## Saved data entries
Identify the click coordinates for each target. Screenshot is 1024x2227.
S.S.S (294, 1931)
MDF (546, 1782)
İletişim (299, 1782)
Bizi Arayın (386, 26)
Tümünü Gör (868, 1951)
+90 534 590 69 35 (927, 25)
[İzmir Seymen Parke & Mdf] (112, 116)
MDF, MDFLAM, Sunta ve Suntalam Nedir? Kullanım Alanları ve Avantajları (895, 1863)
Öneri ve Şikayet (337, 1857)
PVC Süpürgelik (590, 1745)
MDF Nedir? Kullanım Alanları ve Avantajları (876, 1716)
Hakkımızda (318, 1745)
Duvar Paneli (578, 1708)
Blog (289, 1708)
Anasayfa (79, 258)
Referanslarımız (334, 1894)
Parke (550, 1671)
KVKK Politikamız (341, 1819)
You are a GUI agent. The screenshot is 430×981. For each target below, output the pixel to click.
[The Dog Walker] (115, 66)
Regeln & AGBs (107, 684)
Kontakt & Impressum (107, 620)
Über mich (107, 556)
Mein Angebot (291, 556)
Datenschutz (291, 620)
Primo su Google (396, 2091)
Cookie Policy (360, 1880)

## What this task involves
Every line above that includes the string "Alanları" needs to be copied.

## Solved exercise
MDF, MDFLAM, Sunta ve Suntalam Nedir? Kullanım Alanları ve Avantajları (895, 1863)
MDF Nedir? Kullanım Alanları ve Avantajları (876, 1716)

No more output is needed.